§ **Your tasks**:
a) Do these statements agree with the forum thread on VST and Sage baskets? For each, answer yes or no and quote the words from the thread that decide it. (i) Kremfresh found that the VST basket needed a much finer grind than the stock basket. (ii) earthflattener reports that the VST basket falls out when the puck is knocked out. (iii) earthflattener says the puck comes out of the VST basket more easily than out of the stock basket.
b) Set down, word for word, the part of the forum thread on VST and Sage baskets between "The Sage baskets" and "preferred the stock basket.", inclusive.

§ **Extract to read**:
# Are VST baskets better than Sage stock basket



## earthflattener (Jul 27, 2015)

Hi Folks,

Quick question. Has anyone tried VST baskets on Sage machines - particularly the dual boiler?

I'm thinking that the 18g VST might be a bit smaller than Sages stock basket, so I might be able to get away with a slightly smaller dose.

The Sage baskets seem to have a reputation for being well engineered, so it would be nice to hear experiences from someone who has tried both.


----------



## Kremfresh (May 26, 2020)

I've had the VST 18g ridgeless with the DB and preferred the stock basket.

VST needed a much finer grind and was a lot less forgiving of basket prep - went back to stock and have enjoyed my workflow and cup more


----------



## earthflattener (Jul 27, 2015)

Thanks for that. I might still get one just to practice better prep. It's rare to get something obviously wrong with the stock basket, but since better prep supposedly gives better results, it might be worth a go.


----------



## urbanbumpkin (Jan 30, 2013)

I prefer 18g VST but VSTs are less forgiving

Sent from my iPhone using Tapatalk Pro


----------



## earthflattener (Jul 27, 2015)

urbanbumpkin said:


> I prefer 18g VST but VSTs are less forgiving
> 
> Sent from my iPhone using Tapatalk Pro


 just bought one..so we shall see


----------



## ronan08 (Dec 21, 2019)

Yeah you need a finer grind and consistant prep


----------



## daveandmairi (Jul 22, 2020)

earthflattener said:


> just bought one..so we shall see


 How are you getting on with your VST basket? I'm planning on getting an 18g ridgeless to use with the sage bottomless portafilter Santa is bringing me. I don't want it falling out every time I knock out the puck. You having any issues with that?


----------



## earthflattener (Jul 27, 2015)

No issues whatsoever. I must say, there is not a huge amount of difference between them. You might have to go slightly finer, but it's marginal. The puck comes out slightly easier, often one gentle tap as opposed to two hard knocks on the stock basket. I've not seen significantly problems with getting a good distribution of flow through the perforations than with the stock basket either - again maybe it is marginally more important to get a good distribution of coffee, but not a major concern.

If anything the basket is a bit harder to get out to clean than with the SAGE one. Certainly not falling out when you knock out.

Is it £28 well spent? To be honest, life has not changed much either way, so it's not hurt, but I've not seen any great gain.


----------



## Yas90 (Mar 3, 2020)

Just a general question about VSTs. Dosing at 16g, would you guys recommend the 18g or 15g basket.

Already have a 18g barista pro basket, but that appears to be too big.


----------



## Mrboots2u (May 10, 2013)

Yas90 said:


> Just a general question about VSTs. Dosing at 16g, would you guys recommend the 18g or 15g basket.

§ **Extracted data**:
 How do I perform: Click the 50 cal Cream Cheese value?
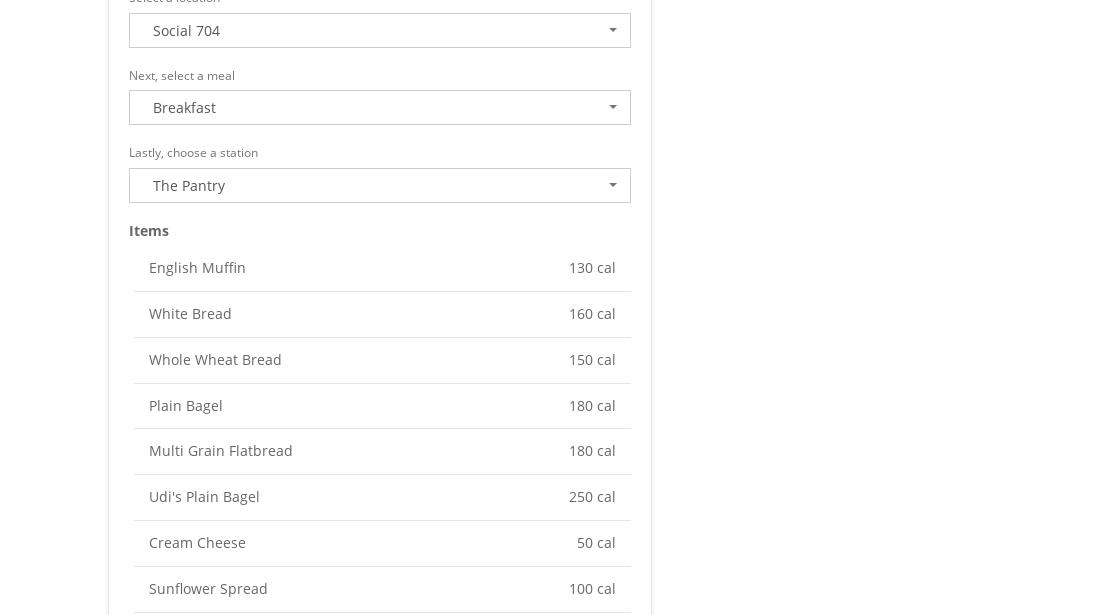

---

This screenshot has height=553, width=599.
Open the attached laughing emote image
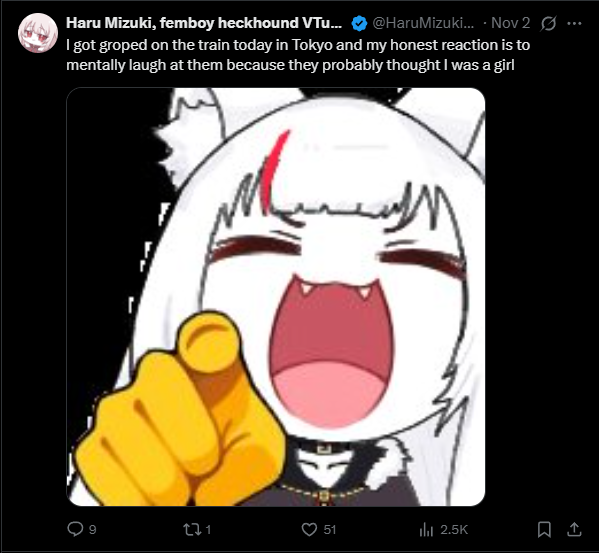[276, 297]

§ **Results for the exercise**:
a)
(i) Yes: "VST needed a much finer grind and was a lot less forgiving of basket prep"
(ii) No: "Certainly not falling out when you knock out."
(iii) Yes: "The puck comes out slightly easier, often one gentle tap as opposed to two hard knocks on the stock basket."

b)
The Sage baskets seem to have a reputation for being well engineered, so it would be nice to hear experiences from someone who has tried both.


----------



## Kremfresh (May 26, 2020)

I've had the VST 18g ridgeless with the DB and preferred the stock basket.